Consigne écrite a » Dans le listing, recopiez à l'identique le passage qui s'ouvre sur la ligne contenant « 1280x625 pixels. Task: Click » et se ferme sur la ligne contenant « click(93, 38) », ces deux lignes incluses. Laissez les images hors de votre réponse.
# # # # #
Vélo sur la banquise

Et pourquoi pas ?

Un projet de longue date

Faire du vélo sur la banquise, j’en ai envie depuis que je sais qu’il y a des vélos à Dumont d’Urville. Ils sont sur la piste du Lion (voir article géographie) et mis à disposition des campagnards d’été qui y travaillent.

Hangar Avion

En janvier, je suis allée visiter le hangar Avion. Il s’agit du bâtiment qui se trouve sur la piste du Lion. La piste du Lion devait être une piste d’atterrissage. Le hangar de la piste devait accueillir les avions et la tour de contrôle. Cela ne s’est jamais fait. Actuellement, le hangar sert d’atelier l’été et à protéger les engins l’hiver. La tour ne sert à rien.

Vue depuis la tour du hangar Avion en janvier

Bref, je l’ai tout de même visitée durant la campagne d’été. Je n’ai pas eu la vue que je souhaiterais (j’imaginais voir à 360° depuis la tour), mais j’ai vu qu’il y avait quatre vélos dans un coin du hangar. L’idée a fait son chemin.

Et la banquise est arrivée

En mars, la mer a recommencé à geler. Mais rien de très solide. Par contre, en avril, tout est allé très vite. La banquise n’a cessé de s’épaissir et le périmètre de sécurité n’a cessé de s’élargir. Depuis, aucune tempête, aucune houle n’est venu la casser. Elle fait 50 cm d’épaisseur. Elle s’étend sur 200 km, (mais les polynies autour de DDU ne nous permettraient pas d’aller aussi loin à pied). Et surtout, elle est plate comme jamais.
# # # # #
Consigne écrite b » Poursuivez le récit sur le vélo sur la banquise à la suite de sa dernière phrase.

Données de l'exercice »
# # # # #
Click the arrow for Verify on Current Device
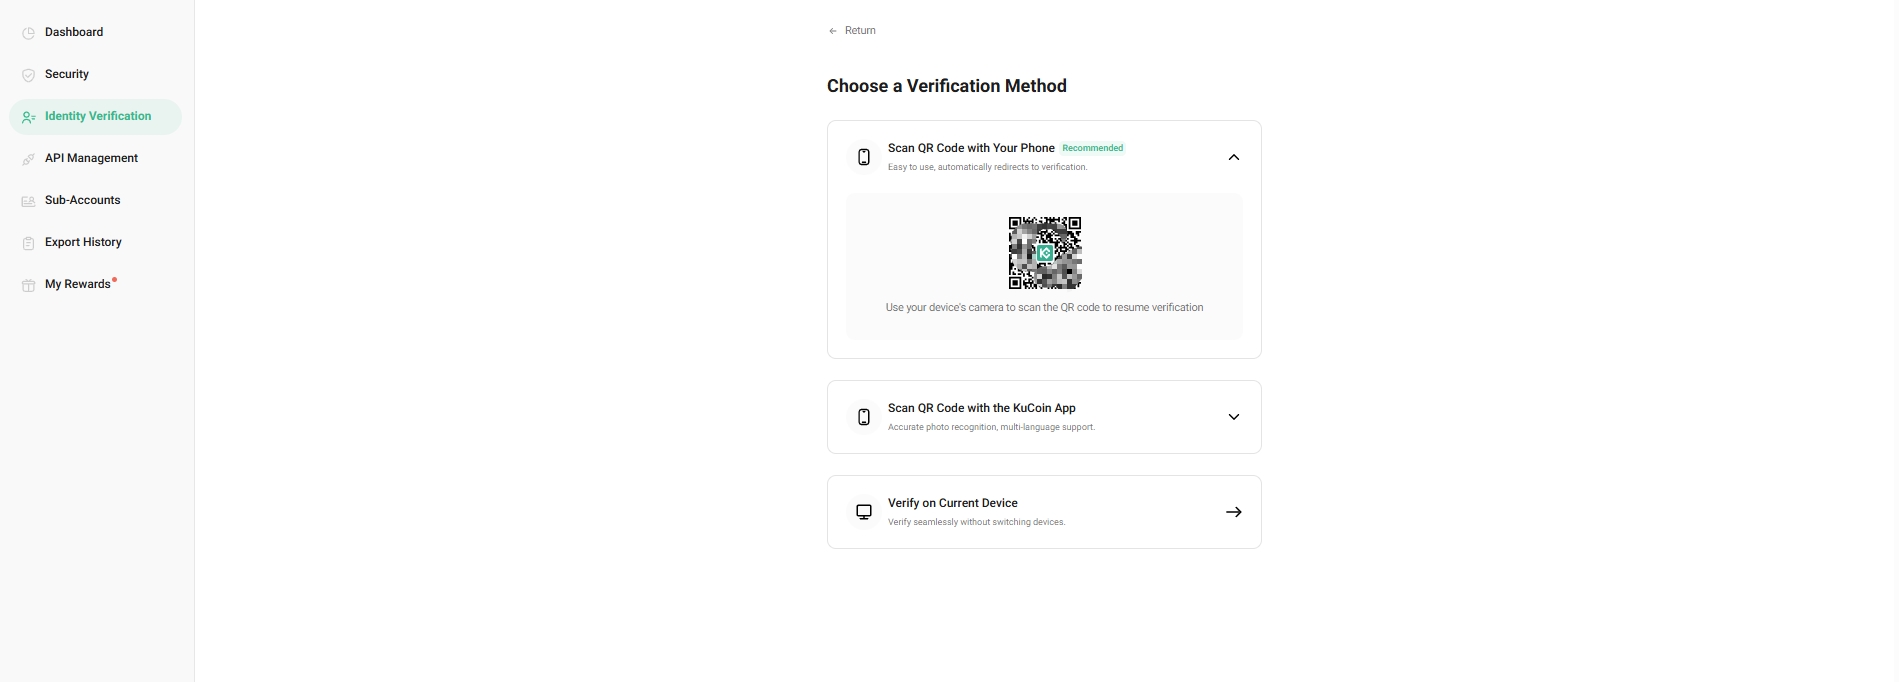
# # # # #
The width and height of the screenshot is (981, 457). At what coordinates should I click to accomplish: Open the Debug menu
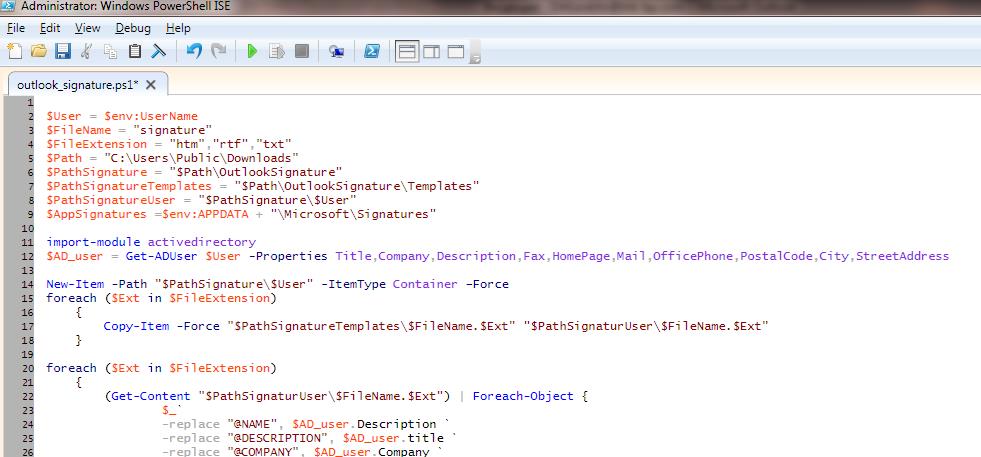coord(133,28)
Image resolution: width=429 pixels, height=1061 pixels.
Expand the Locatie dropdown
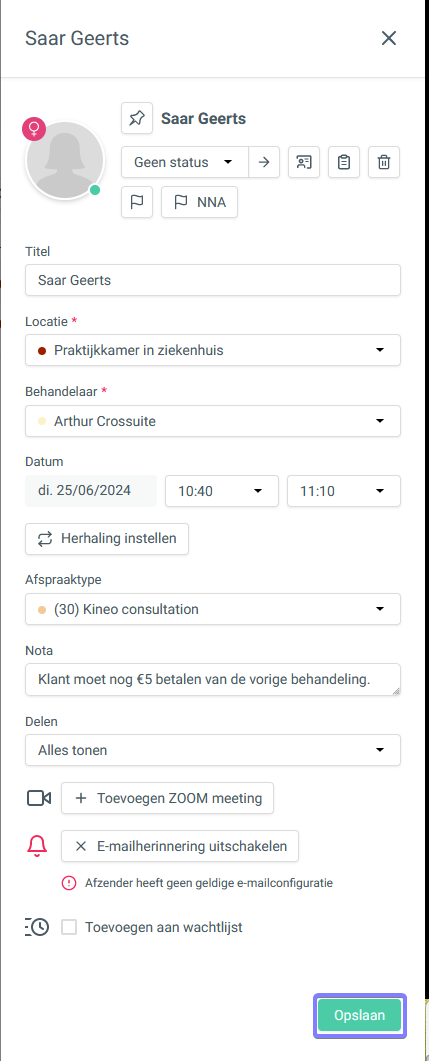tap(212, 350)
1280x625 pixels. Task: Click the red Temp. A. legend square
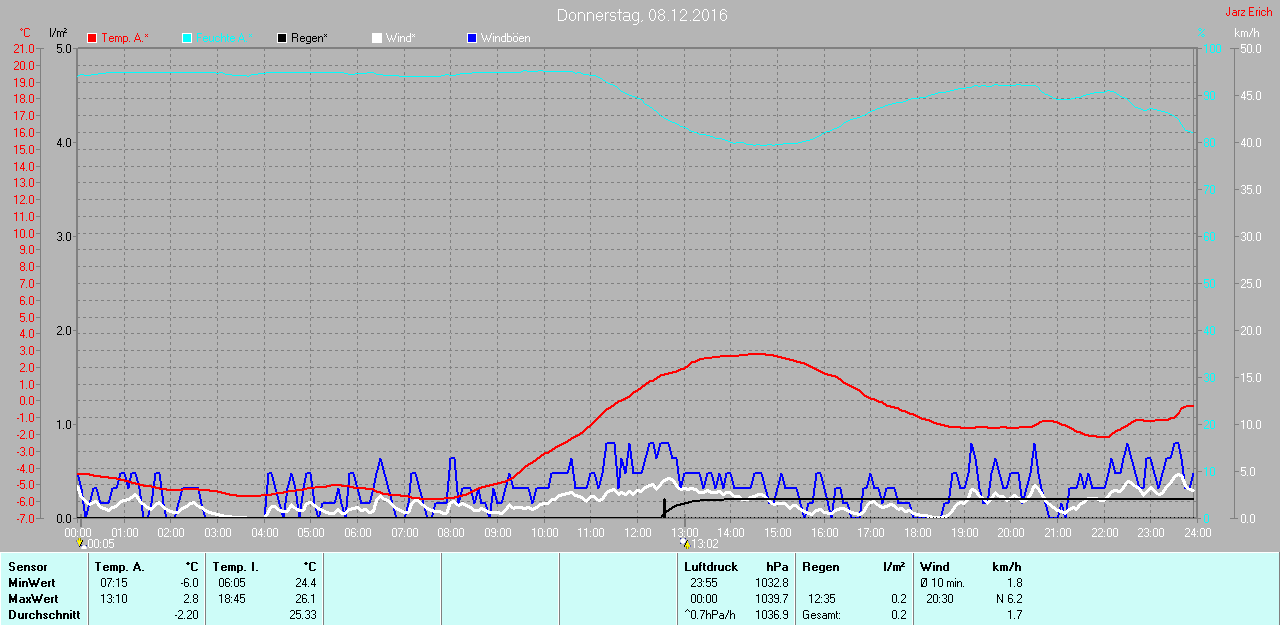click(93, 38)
# # # # #
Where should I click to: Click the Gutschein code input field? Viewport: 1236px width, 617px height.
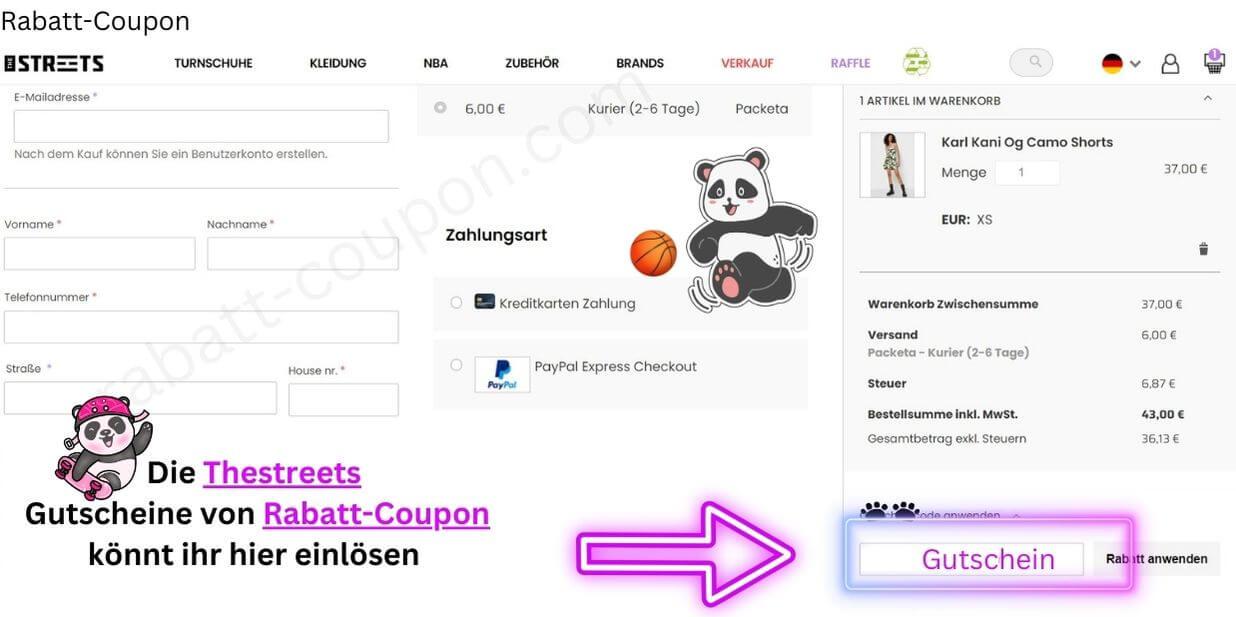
# # # # #
Réponse attendue a »
1280x625 pixels. Task: Click the red Temp. A. legend square
click(93, 38)

Réponse attendue b »
Piste du Lion en février
Piste du Lion en avril

J’ai ressenti un sentiment d’urgence. La banquise va finir par casser. Après cela, même si elle redeviendra compact, des fractures se seront formées ou les morceaux de glace seront montés les uns sur les autres, et on ne pourra alors plus rouler dessus aussi facilement.

Une première visite

Un mardi d’avril, j’ai profité du fait que Natacha (l’ornithologue) ait du matériel à démonter sur la piste du Lion pour retourner au hangar Avion – car nous ne pouvons jamais traverser la banquise seuls.

L’intérieur avait bien changé : les machines étaient collées les unes contre les autres. Les bateaux étaient attachés au plafond. J’ai dû escalader les engins à la recherche des vélos. Et je les ai trouvés.

Comme j’étais seule, je n’en ai sorti qu’un, toujours en escaladant les engins. Il était en parfait état de marche – à peine sous-gonflé. Bref, j’ai fait un petit tour de vélo sur la piste du Lion avec Natacha et Killian, puis nous sommes rentrés.

On était très motivés

J’en ai discuté autour de moi. Lise (menuisière) était très motivée pour en chercher d’autres. Mais déjà le samedi suivant, les conditions de banquise avaient changé. Une rivière s’était formée autour de l’île des Pétrels. Nous y rejetons de la saumure donc l’eau gèle à plus basse température. Le passage était rendu difficile (voire impossible selon certains) entre l’île des Pétrels (où nous logeons) et la piste du Lion. Mais, avec Lise et Florent (lidariste) on a tout de même tenté le coup.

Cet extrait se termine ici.